— Work required —
Each line starting at the one that contains "You are a GUI" and ending at the one that contains "Image resolution: width=439" must be returned exactly, and the rest of the listing is left out.

— Records for this exercise —
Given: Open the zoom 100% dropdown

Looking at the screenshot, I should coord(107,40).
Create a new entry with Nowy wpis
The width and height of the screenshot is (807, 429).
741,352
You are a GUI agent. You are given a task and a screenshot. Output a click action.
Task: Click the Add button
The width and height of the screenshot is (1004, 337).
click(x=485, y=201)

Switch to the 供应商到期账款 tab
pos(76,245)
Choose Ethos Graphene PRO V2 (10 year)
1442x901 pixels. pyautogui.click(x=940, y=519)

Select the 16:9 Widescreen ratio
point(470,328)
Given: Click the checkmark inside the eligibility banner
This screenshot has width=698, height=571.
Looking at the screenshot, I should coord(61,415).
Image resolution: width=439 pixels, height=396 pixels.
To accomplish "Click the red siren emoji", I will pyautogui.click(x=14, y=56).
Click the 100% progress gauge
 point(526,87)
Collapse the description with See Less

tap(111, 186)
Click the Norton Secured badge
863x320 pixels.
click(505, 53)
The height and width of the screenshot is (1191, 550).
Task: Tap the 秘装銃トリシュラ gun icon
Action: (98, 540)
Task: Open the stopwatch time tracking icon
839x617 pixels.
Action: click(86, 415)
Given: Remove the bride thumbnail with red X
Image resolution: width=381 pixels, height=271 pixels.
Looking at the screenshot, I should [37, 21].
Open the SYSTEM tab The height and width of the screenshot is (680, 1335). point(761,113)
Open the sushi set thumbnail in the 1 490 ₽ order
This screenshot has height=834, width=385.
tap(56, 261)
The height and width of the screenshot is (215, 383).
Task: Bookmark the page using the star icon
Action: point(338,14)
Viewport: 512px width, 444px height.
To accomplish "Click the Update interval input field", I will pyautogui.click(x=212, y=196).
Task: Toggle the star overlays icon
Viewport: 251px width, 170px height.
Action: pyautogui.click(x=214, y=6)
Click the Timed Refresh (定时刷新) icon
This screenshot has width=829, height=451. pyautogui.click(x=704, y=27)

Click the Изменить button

— Output for this exercise —
You are a GUI agent. You are given a task and a screenshot. Output a click action.
Task: Click the Add button
The width and height of the screenshot is (1004, 337).
click(x=485, y=201)

Switch to the 供应商到期账款 tab
pos(76,245)
Choose Ethos Graphene PRO V2 (10 year)
1442x901 pixels. pyautogui.click(x=940, y=519)

Select the 16:9 Widescreen ratio
point(470,328)
Given: Click the checkmark inside the eligibility banner
This screenshot has width=698, height=571.
Looking at the screenshot, I should coord(61,415).
Image resolution: width=439 pixels, height=396 pixels.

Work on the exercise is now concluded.